I pondered it for a little while, ready to write down any ideas that came to me. Masks had been the most perfect title ever, so I tried to think of how I came up with that. It related to the story in a very direct way, but it also had to do with the theme of the entire book. So I thought. I thought about how Mefistofele, the opera that brought on the creation of these characters in the first place, was titled as such. And also the opera Faust, which was basically the same story. So if it were just one character we were dealing with, we could just call it Lena, or Devon. However, we had two. And I’d already decided those were the names of each of their parts. Their backstories. Part one, Lena. Part two, Devon. Part three–well, I’m not 100% sure on that yet. I’ve been calling it “Together” for lack of actually having come up with a title for it but I’m not there yet so it doesn’t matter a whole lot.

Anyway, that didn’t work as the title. So I started thinking more. What was the theme of the book? Masks was so perfect because it was not only an acronym and the name of the society of superheroes, but it represented the theme of the story–identity. How the characters looked at and felt about themselves and who they were.

Theme. Theme. What was it? Hell? Sin? Lust? No. None of that was right. Redemption? That felt closer, but still not quite right. I didn’t want something negative like “Sin” or anything like that, but “Redemption” wasn’t the right title. That wasn’t the theme. The characters don’t care a whole lot about redemption until the very end. Sure, they’re trying to fix things and be better–but not with redemption as their actual goal.

But then–I swear I could almost FEEL the light bulb go on in my head–perfect moment. YES. That was the theme. How many times had those words come from my mouth or my pen or my fingers in the planning of this book? “It’s their perfect moment.” “It’s like the perfect moment.” “I wonder if that was her perfect moment.”

Stay Perfect Moment.

I wrote it down and I knew I didn’t have to think of any more. It literally took no time it all. Five minutes, maximum. It was awesome.

And the reason it works so well is because that phrase is one of the phrases used directly in the show Mefistofele. It’s part of the story, that the devil is trying to show Faust a perfect moment and if he does, if he gets Faust to say the words “stay perfect moment” then he gets Faust’s soul. Of course, it ends up that he doesn’t say the words the entire time he’s traveling with the devil, with the devil trying to show him everything possible.

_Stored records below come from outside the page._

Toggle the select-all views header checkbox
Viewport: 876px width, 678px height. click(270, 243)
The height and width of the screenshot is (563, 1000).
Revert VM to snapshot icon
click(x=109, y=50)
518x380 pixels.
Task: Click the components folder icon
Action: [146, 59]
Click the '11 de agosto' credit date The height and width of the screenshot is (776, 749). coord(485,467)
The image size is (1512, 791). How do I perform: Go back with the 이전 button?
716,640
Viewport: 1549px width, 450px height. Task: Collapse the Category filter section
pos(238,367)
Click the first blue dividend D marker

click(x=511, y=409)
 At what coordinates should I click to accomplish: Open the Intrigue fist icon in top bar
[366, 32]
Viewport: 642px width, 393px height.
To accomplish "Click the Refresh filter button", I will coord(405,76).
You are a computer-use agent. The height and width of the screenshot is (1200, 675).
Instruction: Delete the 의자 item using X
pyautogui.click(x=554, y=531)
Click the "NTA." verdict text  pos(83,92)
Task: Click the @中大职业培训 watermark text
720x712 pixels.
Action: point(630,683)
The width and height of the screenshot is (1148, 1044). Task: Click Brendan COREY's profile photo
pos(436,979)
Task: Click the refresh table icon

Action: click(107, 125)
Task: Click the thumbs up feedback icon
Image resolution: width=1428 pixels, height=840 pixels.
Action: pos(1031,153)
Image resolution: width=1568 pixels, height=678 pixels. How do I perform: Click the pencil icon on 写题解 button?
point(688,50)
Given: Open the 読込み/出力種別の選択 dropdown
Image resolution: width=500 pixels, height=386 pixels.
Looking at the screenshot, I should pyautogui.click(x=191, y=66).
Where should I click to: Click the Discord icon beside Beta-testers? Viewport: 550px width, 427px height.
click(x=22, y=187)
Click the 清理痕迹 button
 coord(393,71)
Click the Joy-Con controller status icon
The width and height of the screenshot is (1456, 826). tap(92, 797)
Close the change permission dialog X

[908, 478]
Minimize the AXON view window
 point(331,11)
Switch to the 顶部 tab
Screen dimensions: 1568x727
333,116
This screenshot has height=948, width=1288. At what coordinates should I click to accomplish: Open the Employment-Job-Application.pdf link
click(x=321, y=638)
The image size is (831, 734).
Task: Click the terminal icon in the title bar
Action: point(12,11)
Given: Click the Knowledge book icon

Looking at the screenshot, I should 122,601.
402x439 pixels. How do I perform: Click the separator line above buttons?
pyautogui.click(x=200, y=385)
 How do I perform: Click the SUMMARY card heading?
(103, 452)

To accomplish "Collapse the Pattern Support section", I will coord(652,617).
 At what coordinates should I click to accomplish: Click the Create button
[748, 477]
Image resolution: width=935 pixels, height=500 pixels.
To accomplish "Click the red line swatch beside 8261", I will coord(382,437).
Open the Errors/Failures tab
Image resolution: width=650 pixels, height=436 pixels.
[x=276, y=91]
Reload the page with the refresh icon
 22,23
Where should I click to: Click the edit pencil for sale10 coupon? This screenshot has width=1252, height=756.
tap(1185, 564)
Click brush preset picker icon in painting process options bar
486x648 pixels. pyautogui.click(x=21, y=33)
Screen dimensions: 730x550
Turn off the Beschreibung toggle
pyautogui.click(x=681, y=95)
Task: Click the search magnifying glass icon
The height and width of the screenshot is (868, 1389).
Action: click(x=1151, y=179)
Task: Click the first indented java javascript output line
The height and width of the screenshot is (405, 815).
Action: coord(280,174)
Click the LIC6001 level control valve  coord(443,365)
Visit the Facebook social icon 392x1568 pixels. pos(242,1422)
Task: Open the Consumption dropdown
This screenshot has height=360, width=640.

It’s not until he’s shown a vision from God with angels and singing and light and all this brilliance that he finally says the words “stay perfect moment” so he ends up getting redeemed.

Stay Perfect Moment.

So there was the utter brilliance of that.

And then I started actually writing on Friday, because it was February 1st. I wrote 1267 the first day, both the prologue and the first scene. It was awesome. Saturday was kind of a let-down, because I ended up not having a lot of time to write, so I didn’t finish a scene. My plan is to write six days a week, one scene every day excluding that first day, because I have 50 scenes not counting the prologue and there are 50 writing days until April 1st, which is when Lena’s part needs to be done.

So I’m going to write some today to try to catch up. I will not get behind after it’s only been two days.

But anyway, the point is it bodes well. I’m excited to write it all.